研究課題
基盤研究(C)
現行の小口径人工血管は開存性が不良であり、臨床上の使用は困難である。本研究においては、優れた生体適合性を有し、さらに遠隔期にも良好な開存性を有する小口径人工血管を開発することを目的とする。この人工血管の開発により、種々の血行再建を伴う各種手術手技の臨床成績の向上が期待できるのみならず、患者の自己血管の採取の必要がなくなることより、外科治療上の侵襲の軽減が図れるものと思われる。遠隔期における良好な開存性を獲得するためには、抗血栓性と生体適合性とを両立させることが必要である。
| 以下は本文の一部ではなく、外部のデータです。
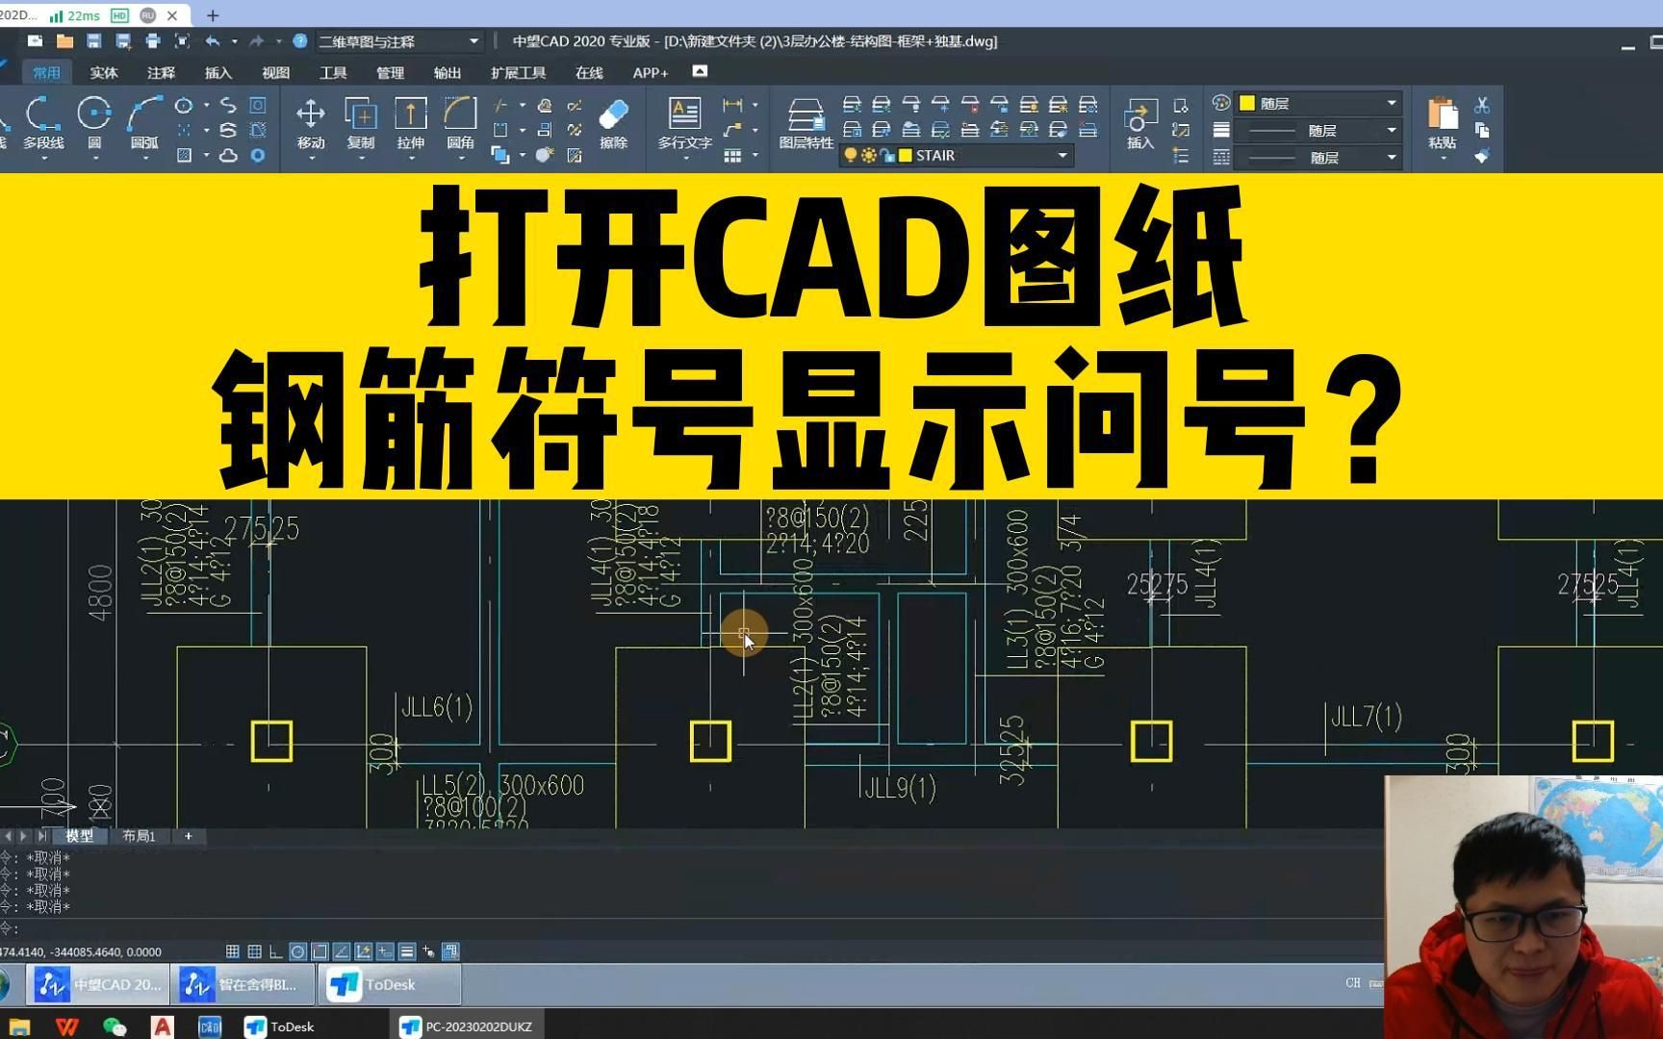Switch to the 布局1 layout tab
This screenshot has height=1039, width=1663.
[x=138, y=836]
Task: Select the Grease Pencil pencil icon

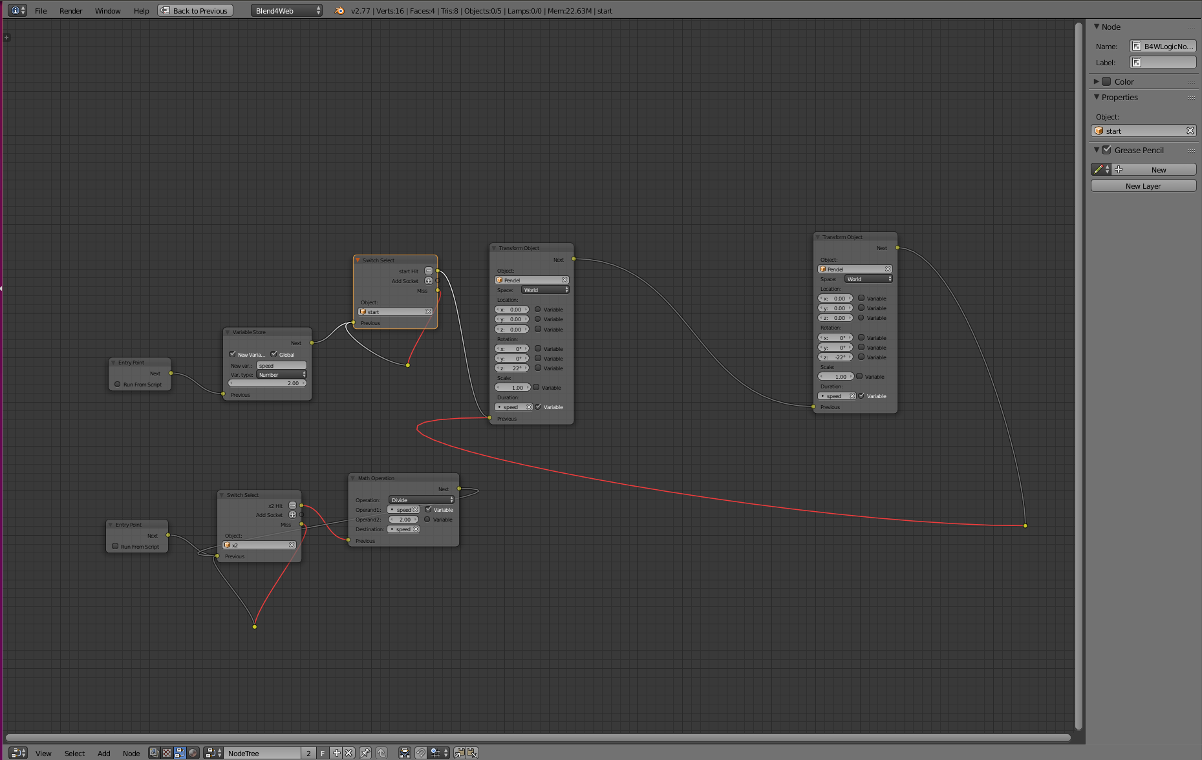Action: [x=1097, y=169]
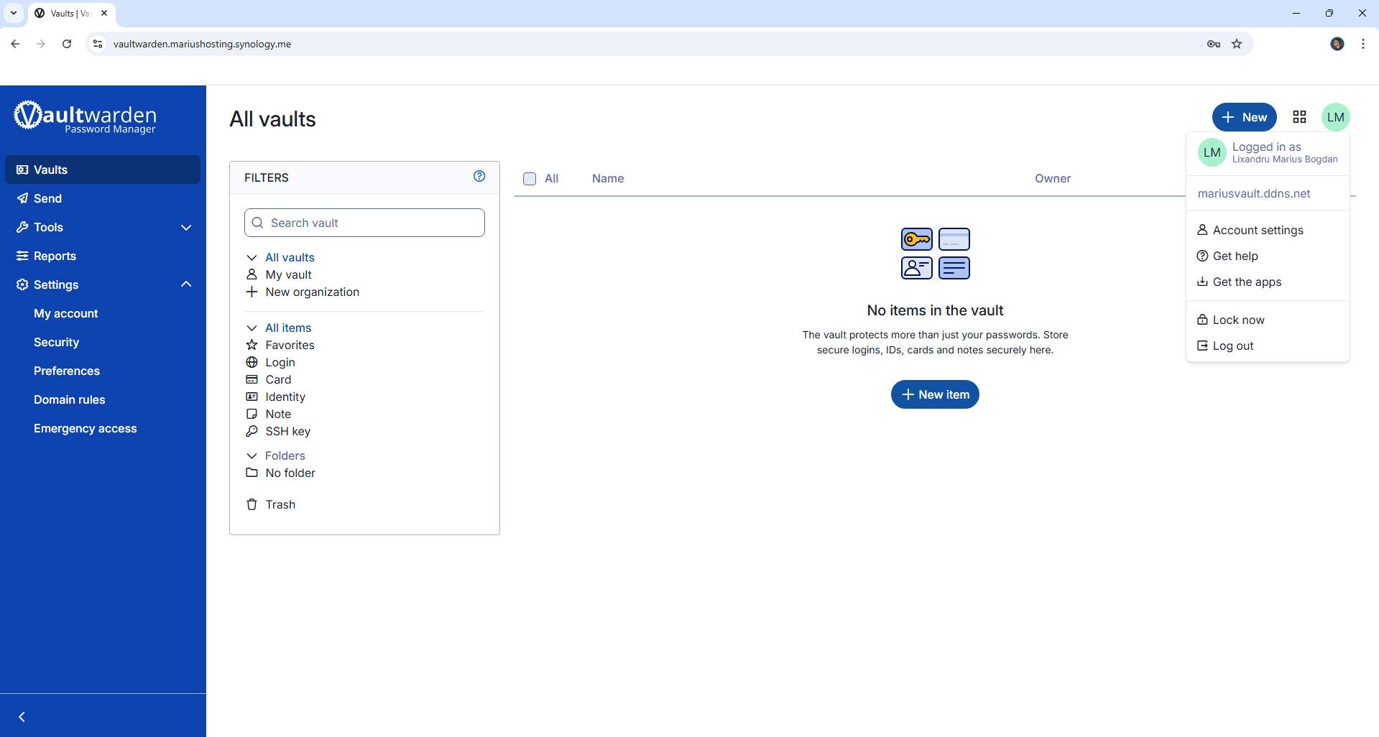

すなわち血栓形成・組織増生をもたらすことなく血管内皮を新生させることが必要であり、このために、抗血栓性・抗炎症性の特性を有する内皮を構築した小口径人工血管を開発することを目的としている。平成18年度においては、抗血栓性・生体適合性を評価するため、血管縫合モデルにおいて、組織炎症反応を評価した。その結果、血管壁において異種細胞に対する炎症反応が強いこと、表面の平滑性は炎症反応には変わりはないが細胞侵入に影響すること等が明らかとなった。これらの結果を基に、人工血管の基材として、血管の生体内安全性の確認されたポリグリコール酸(PGA)を用い、ハイブリッド小口径血管の開発を試みた。しかしながら、PGAを礎材として強度を付加した血管組織を作製する予定であったが、現時点では内皮細胞・中皮細胞がPGA多孔質シートの中に入ってゆかず、血管構造を形成できていない。